Quelles sont les solutions et traitements thérapeutiques pour les patients ?

Il faut savoir que parfois, le seul fait d’arrêter l’exposition aux agents irritants peut être suffisant pour limiter les symptômes, voire même pour guérir. À côté de cela, il reste bien sûr des médicaments pour atténuer les symptômes, c’est ce que l’on appelle les traitements combinés. Il y a d’une part, les bêta-stimulants (LABA) qui vont stimuler le système sympathique. Cela va provoquer la même réaction que lorsque notre corps rentre dans un mécanisme de défense ou de peur en sécrétant de l’adrénaline qui va avoir pour effet de dilater les bronches et donc de favoriser la respiration. Il y a d’autre part les anti-cholinergiques (LAMA) qui vont empêcher tous les mécanismes du corps qui iraient contre une respiration efficace, ils vont notamment diminuer cette production de mucus dans les bronches qui gêne les patients et occasionne la toux. Il y a par ailleurs les traitements anti-inflammatoires, qui sont des corticoïdes inhalés qu’on donnait par le passé à tous les patients atteints de BPCO. Avec le temps, nous nous sommes aperçus qu’il fallait de bonnes raisons pour administrer ces produits car ils favorisaient les infections bronchiques, voire les pneumonies. Les corticoïdes inhalés sont surtout recommandés si le patient est à la fois atteint d’asthme et de BPCO.
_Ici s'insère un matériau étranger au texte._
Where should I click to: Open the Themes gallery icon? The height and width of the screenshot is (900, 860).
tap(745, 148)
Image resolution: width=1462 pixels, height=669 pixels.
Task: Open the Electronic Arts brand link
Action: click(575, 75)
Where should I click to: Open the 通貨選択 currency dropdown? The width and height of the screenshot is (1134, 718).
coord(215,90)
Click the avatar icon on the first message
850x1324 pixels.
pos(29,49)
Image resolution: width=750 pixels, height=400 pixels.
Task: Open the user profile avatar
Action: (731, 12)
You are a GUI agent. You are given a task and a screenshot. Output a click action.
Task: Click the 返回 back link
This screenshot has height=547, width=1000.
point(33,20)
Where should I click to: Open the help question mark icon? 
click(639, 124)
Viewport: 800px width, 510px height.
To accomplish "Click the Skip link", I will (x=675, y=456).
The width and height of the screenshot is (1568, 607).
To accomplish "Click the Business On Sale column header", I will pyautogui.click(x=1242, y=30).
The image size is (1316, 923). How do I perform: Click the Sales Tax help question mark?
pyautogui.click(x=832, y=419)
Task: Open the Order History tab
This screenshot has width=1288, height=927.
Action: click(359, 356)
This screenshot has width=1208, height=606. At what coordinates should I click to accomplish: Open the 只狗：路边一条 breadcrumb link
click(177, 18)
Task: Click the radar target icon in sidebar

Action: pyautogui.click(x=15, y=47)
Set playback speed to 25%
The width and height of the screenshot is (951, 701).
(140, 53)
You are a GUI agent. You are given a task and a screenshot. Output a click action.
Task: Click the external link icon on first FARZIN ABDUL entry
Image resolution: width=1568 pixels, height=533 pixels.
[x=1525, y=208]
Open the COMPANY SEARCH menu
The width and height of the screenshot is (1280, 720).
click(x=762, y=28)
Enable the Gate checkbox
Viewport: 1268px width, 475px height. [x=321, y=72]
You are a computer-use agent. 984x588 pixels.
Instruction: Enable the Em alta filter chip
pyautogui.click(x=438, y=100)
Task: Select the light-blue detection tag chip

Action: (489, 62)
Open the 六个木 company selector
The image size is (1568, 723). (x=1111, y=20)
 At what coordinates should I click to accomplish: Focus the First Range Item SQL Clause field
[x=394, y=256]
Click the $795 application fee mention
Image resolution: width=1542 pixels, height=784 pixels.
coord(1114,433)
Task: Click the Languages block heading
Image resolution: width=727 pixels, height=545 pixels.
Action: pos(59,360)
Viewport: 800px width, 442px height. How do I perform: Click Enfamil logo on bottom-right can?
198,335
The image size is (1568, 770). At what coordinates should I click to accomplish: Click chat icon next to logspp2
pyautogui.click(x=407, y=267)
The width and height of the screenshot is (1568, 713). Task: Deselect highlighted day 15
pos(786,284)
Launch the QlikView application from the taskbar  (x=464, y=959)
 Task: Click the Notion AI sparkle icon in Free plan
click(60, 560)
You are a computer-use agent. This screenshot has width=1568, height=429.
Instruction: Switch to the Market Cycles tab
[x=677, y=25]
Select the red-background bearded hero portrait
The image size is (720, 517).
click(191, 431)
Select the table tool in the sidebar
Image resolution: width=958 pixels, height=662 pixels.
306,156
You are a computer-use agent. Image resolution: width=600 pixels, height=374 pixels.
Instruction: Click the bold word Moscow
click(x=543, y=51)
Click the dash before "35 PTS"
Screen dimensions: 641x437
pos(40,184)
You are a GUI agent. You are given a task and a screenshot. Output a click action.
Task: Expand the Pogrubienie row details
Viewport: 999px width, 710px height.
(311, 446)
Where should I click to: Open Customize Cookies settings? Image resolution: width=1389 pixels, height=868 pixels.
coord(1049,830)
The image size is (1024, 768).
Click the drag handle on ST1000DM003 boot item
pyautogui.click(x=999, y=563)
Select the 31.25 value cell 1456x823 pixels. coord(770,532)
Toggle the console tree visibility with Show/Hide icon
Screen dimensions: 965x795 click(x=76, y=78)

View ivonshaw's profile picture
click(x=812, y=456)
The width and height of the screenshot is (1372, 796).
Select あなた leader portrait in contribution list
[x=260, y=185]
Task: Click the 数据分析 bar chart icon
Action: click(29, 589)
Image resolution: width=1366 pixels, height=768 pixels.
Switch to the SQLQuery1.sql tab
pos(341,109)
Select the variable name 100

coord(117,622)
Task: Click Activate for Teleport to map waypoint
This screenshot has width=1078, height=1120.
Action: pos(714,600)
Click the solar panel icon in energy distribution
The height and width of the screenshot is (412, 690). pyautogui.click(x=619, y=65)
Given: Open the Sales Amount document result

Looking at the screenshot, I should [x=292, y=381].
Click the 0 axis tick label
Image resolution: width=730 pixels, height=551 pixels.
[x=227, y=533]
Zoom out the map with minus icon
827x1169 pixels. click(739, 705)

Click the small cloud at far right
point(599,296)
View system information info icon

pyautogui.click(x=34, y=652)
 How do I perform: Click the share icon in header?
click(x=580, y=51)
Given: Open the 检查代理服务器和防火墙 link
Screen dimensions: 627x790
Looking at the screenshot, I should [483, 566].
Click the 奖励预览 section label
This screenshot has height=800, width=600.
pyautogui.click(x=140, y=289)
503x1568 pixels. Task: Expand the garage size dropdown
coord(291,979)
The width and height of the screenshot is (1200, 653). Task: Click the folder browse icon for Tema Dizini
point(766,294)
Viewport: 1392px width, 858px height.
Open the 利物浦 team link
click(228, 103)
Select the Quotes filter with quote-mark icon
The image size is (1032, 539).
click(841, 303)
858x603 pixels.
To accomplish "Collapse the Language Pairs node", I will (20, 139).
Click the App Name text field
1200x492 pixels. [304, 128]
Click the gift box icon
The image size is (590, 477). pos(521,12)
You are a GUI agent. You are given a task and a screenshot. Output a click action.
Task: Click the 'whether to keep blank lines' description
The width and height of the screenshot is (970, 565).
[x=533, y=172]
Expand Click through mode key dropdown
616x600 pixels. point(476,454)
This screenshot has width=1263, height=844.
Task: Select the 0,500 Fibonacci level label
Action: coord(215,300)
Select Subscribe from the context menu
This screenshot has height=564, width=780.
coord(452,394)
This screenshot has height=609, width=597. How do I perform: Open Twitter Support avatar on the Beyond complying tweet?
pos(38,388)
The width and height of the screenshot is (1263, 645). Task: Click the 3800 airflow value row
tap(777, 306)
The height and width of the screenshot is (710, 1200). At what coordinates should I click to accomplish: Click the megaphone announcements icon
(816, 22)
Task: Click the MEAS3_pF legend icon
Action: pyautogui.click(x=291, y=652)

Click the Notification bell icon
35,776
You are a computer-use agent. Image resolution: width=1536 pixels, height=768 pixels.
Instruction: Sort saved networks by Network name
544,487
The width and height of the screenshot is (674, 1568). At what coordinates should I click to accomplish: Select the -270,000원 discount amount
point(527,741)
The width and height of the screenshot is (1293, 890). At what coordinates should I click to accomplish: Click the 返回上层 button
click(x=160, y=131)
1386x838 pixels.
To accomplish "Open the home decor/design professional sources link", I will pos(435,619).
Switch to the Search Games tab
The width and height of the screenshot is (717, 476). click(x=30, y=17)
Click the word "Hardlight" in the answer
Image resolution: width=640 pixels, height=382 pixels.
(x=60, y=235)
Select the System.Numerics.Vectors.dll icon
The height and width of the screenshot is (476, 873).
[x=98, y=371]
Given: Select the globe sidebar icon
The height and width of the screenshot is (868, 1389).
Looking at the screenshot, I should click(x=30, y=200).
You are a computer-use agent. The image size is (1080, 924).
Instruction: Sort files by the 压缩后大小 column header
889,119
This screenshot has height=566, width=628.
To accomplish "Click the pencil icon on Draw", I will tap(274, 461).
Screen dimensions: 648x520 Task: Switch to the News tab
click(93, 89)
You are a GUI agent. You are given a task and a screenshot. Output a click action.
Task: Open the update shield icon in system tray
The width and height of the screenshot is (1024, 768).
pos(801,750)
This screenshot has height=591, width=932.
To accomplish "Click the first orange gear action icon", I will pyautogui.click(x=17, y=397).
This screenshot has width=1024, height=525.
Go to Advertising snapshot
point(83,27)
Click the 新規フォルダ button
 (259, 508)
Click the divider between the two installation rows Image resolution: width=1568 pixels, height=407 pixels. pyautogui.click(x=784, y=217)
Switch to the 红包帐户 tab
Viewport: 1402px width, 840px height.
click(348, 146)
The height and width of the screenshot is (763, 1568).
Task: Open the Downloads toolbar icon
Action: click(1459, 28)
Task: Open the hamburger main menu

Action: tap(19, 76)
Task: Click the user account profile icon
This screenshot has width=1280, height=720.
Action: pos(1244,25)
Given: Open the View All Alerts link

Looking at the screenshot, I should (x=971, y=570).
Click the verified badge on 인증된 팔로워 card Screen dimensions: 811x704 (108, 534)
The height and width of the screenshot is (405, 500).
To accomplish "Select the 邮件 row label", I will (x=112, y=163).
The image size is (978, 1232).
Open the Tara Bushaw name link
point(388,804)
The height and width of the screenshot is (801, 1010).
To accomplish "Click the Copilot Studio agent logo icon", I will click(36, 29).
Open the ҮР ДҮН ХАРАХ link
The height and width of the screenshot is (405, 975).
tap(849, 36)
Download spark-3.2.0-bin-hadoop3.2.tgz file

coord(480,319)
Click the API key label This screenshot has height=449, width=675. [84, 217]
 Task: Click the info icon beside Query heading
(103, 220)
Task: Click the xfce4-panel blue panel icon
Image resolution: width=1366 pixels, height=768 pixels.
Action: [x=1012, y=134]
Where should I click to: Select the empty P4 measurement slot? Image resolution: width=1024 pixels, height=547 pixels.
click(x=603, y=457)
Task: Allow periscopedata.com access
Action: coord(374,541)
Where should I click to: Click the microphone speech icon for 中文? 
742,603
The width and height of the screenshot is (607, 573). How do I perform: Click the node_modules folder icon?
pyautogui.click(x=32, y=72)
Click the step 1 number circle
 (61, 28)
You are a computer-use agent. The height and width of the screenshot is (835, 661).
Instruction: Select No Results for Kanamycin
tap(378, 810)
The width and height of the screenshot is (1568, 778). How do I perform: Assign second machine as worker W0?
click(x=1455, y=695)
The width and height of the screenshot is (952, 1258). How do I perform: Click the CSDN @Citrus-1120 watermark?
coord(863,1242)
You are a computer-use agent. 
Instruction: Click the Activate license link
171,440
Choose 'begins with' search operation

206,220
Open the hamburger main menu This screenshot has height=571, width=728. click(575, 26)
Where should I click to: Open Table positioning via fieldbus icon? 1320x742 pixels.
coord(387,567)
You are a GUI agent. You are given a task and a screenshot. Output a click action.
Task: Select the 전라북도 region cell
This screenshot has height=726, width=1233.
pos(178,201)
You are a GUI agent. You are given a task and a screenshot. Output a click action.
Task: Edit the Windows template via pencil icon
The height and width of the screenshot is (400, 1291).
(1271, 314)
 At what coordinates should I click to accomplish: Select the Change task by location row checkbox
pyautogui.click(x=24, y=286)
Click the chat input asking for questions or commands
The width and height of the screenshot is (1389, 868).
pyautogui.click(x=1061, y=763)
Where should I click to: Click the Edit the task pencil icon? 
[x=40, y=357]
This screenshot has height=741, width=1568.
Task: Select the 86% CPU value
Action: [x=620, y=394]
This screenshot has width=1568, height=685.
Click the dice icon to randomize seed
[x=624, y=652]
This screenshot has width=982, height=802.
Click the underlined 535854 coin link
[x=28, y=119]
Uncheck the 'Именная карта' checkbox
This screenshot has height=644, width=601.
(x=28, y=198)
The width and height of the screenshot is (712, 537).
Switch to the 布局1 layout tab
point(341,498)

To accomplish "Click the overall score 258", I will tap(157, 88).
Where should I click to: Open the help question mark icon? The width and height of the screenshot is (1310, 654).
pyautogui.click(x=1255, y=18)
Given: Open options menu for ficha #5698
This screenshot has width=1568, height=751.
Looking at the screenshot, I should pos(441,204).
Comment s’administrent ces médicaments ?

Ces deux produits LAMA et LABA doivent s’inhaler pour descendre directement dans les bronches. L’une des méthodes est l’administration par spray, mais cela nécessite une bonne coordination car il faut activer la pulvérisation et inhaler au bon moment le médicament. Il existe également des poudres qui se libèrent lorsque le patient inhale avec force, ce qui efface le souci de coordination. Le problème c’est que ces poudres peuvent présenter une gêne chez certains patients qui ne tolèrent pas bien cette substance sèche dans leurs bronches. Enfin, l’une des solutions qui semble la plus efficace et la plus simple mais aussi la mieux tolérée par les patients est l’inhalation par brumisation. Le produit est diffusé par de l’eau vaporisée pendant une à deux secondes, le patient peut inhaler le médicament à loisir, cela évite la gêne provoquée par la poudre sèche car le brumisat humide est mieux toléré par les voies aériennes.